1Le premier rapport du Conseil d’orientation des retraites paru fin 2001 s’est concentré sur “les sujets qui lui paraissent essentiels pour poser le socle des réformes à venir” (p. 10). Ainsi, ce sont les bases du système de retraite français, et donc les solidarités entre générations, qui constituent l’objet principal du rapport. La question du genre dans la problématique des retraites et les modalités spécifiques de constitution des droits à la retraite des femmes, ne sont pas abordées en tant que telles dans ce premier rapport, qui, comme il est précisé en introduction, ne pouvait traiter tous les sujets importants. D’ailleurs, Nicole Kerschen (2002) rappelle qu’“on a constaté qu’il n’existe pas de réel débat public en France sur les droits propres des femmes en matière de retraite et que peu d’études et de recherches abordent cette question”, au contraire de ce qui se passe en Allemagne. Il nous semble toutefois utile de développer cette question, essentielle lorsqu’on décrit les retraites en France aujourd’hui, lorsqu’on se projette dans le futur, ou lorsqu’on étudie les possibles adaptations à venir du système de retraite français.

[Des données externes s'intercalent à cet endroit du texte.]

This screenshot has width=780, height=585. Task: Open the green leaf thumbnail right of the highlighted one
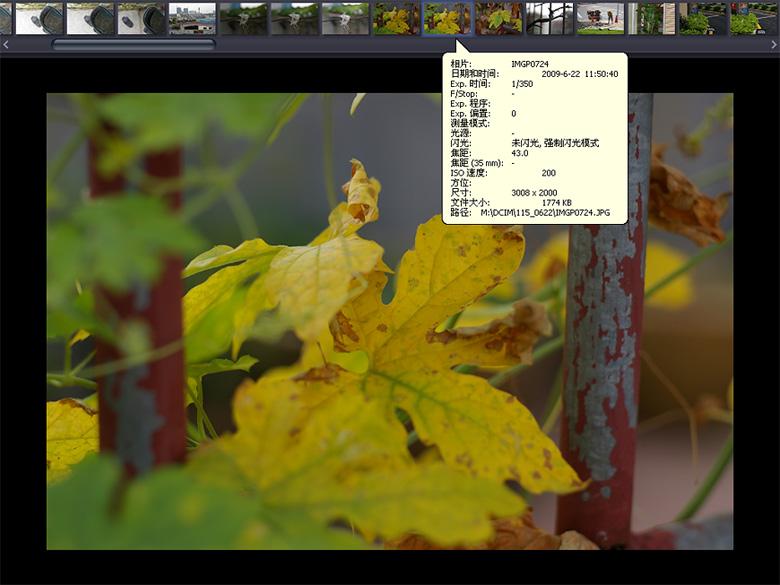[x=498, y=18]
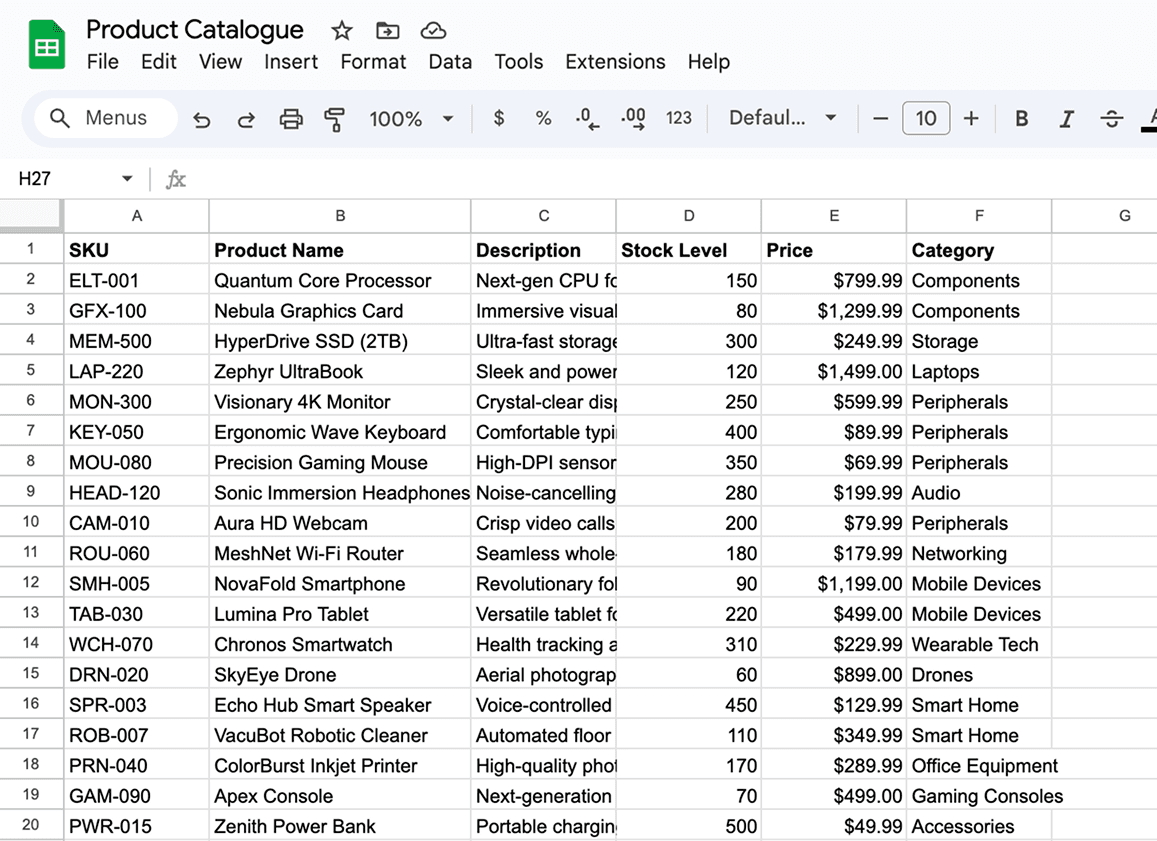Screen dimensions: 1157x841
Task: Expand the Default font dropdown
Action: (x=782, y=119)
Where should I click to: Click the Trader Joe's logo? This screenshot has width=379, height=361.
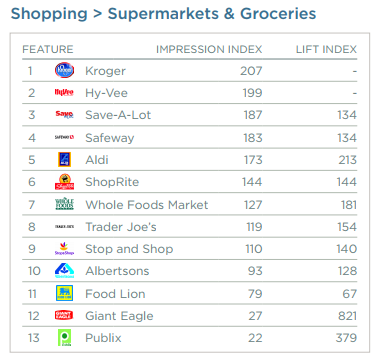64,227

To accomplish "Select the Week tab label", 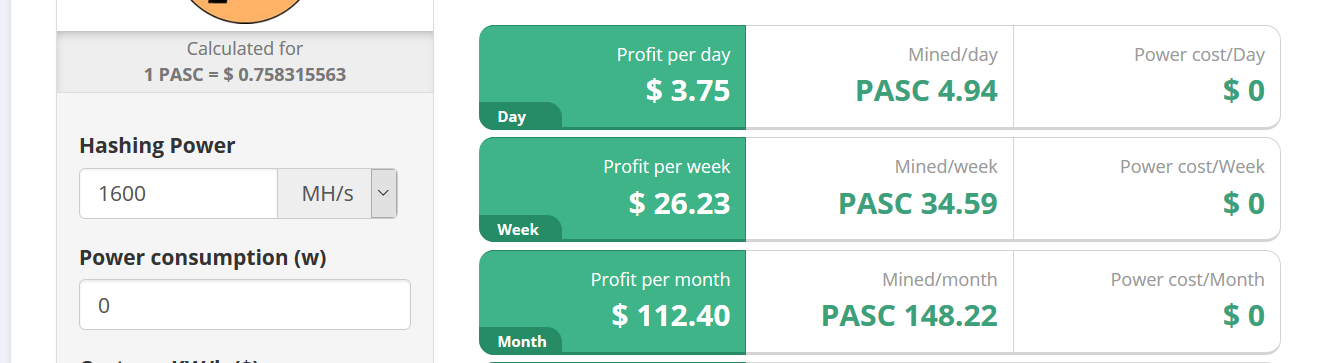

La situation des femmes vis-à-vis de la retraite décrite partiellement dans le rapport
2Même si l’optique du genre est loin d’être au cœur du premier rapport du cor, elle n’en est cependant pas complètement absente. Divers faits importants liés à la situation spécifique des femmes y sont rappelés, et tout d’abord la plus grande espérance de vie, et de vie à la retraite des femmes (p. 23 à 28). En effet, pour un actif d’aujourd’hui, la probabilité d’atteindre l’âge de 60 ans est de 90% pour un homme contre 96% pour une femme, et l’espérance de retraite est de 18,2 ans pour un homme contre 24,5 ans pour une femme. “L’importance des pensions de réversion pour les femmes” (p. 29), la forte proportion de femmes dans les titulaires de faibles retraites, du fait de carrières très courtes, sont également des faits marquants qui sont rappelés (p. 31). Les femmes se caractérisent aussi par des trajectoires de fin de carrière différentes, des âges de liquidation plus tardifs, une plus forte fréquence du travail à temps partiel, en particulier contraint (p. 257), et elles “ont un risque beaucoup plus fort de terminer leur carrière professionnelle par une période d’inactivité ou d’invalidité que les hommes, surtout lorsqu’elles ont un emploi à temps partiel” (p. 41).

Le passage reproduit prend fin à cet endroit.